Der Deutsche Berufsverband für Pflegeberufe (DBfK) hat die "viel zu langsame Entwicklung" der hochschulischen Qualifikationen in den Pflegeberufen hierzulande bemängelt. Diese Trägheit gefährde die Gesundheit von Menschen, kritisierte DBfK-Präsidentin Christel Bienstein am Mittwoch.
488 Studierende in primärqualifizierenden Hochschulen immatrikuliert
Der DBfK bezieht sich damit auf die aktuellen Ergebnisse der "HQGplus-Studie zu Hochschulischen Qualifikationen für das Gesundheitssystem" und der ersten Sondererhebung des Pflegepanels des Bundesinstituts für Berufsbildung (BIBB).
Letzteres hat 56 Hochschulen nach den aktuellen Studienzahlen befragt, darunter 27 primärqualifizierende Hochschulen. Zum Wintersemester 2021/2022 wurden demnach insgesamt 2.035 Studienplätze in der Pflege angeboten, darunter 1.109 in primärqualifizierenden Pflegestudiengängen.
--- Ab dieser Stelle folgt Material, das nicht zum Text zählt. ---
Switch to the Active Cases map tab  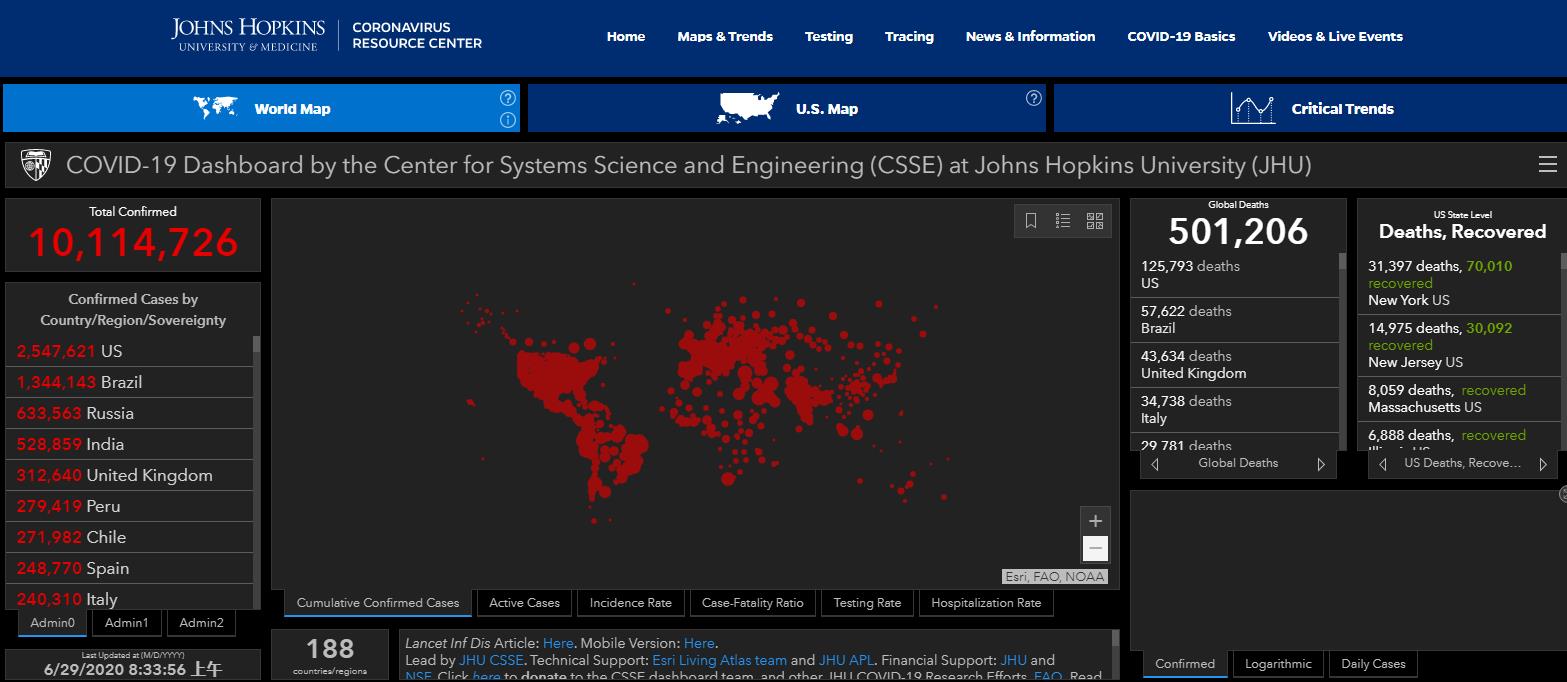click(524, 603)
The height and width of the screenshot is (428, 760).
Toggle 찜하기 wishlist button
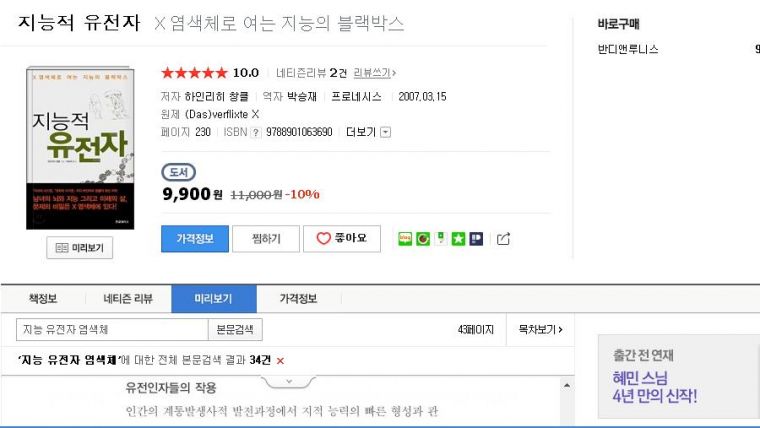(265, 238)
Im aktuellen Semester hätten sich 488 Studierende in primärqualifizierenden Hochschulen immatrikuliert.
Verschwindend geringe Akademisierungsquote
Die aktuelle Akademisierungsquote – für 2021, basierend auf den Daten der Querschnittsstudie – liegt laut BIBB-Angaben bei 1,74 % oder sogar nur bei 0,82 % mit ausschließlichem Blick auf die primärqualifizierenden Studierenden.
Damit ist die Pflege in Deutschland noch weit entfernt von der bereits 2012 vom Wissenschaftsrat empfohlenen Akademisierungsquote von 10 – 20 %.
Auch die HQGplus-Studie zeigt die Lücke bis zu einer angemessenen Quote akademisch qualifizierter Pflegefachpersonen: 2019 studierten lediglich 3,2 % mit dem Ziel, nach ihrer hochschulischen Ausbildung patientennah zu arbeiten.
Die DBfK-Präsidentin forderte deshalb:
"Die Weichen für mehr hochschulisch qualifizierte Pflegefachpersonen in der Gesundheitsversorgung müssen politisch gestellt werden."
Solange Pflegestudiengänge nicht ausreichend finanziert sowie Praxiseinsätze nicht vergütet würden und es für Arbeitgebende keine Anreize gebe, entsprechende Stellenprofile und Vergütungsstrukturen zu entwickeln, bleibe Deutschland ein Entwicklungsland in der Gesundheitsversorgung.
"Die Versorgungsbedarfe ändern sich und wir müssen uns sowohl qualitativ als auch quantitativ besser aufstellen. Schon vor zehn Jahren hat der Wissenschaftsrat dies eindrücklich gezeigt. Doch wie wir sehen, geht die Entwicklung viel zu langsam voran."
Veränderte Gewichtung des Pflegepersonaleinsatzes
Auch der Deutsche Evangelische Verband für Altenarbeit und Pflege (DEVAP) hat mehr Tempo gefordert, um die erforderlichen Veränderungsprozesse in der Pflege anzustoßen.
Der Personaleinsatz in der Pflege sei anhand der Kompetenzen neu zu strukturieren, forderte der DEVAP in einem am Mittwoch veröffentlichten Impulspapier zur Aufgabenverteilung und Qualifikation in der Pflege.
Die Einführung der generalistischen Pflegeausbildung, die neuen Vorbehaltsaufgaben, die Akademisierung in der Pflege sowie die Einführung der Personalbemessung für die Langzeitpflege seien Umbrüche, "die eine veränderte Gewichtung im Personaleinsatz zwischen Pflegefach-, Pflegeassistenz- sowie Pflegehilfspersonen" erforderten und damit eine Neuordnung des professionellen Miteinanders.
Im April hatte sich das "Netzwerk Gemeinsam Pflege" in einem Positionspapier u. a. für eine finanzielle Vergütung primärqualifizierend Studierender stark gemacht.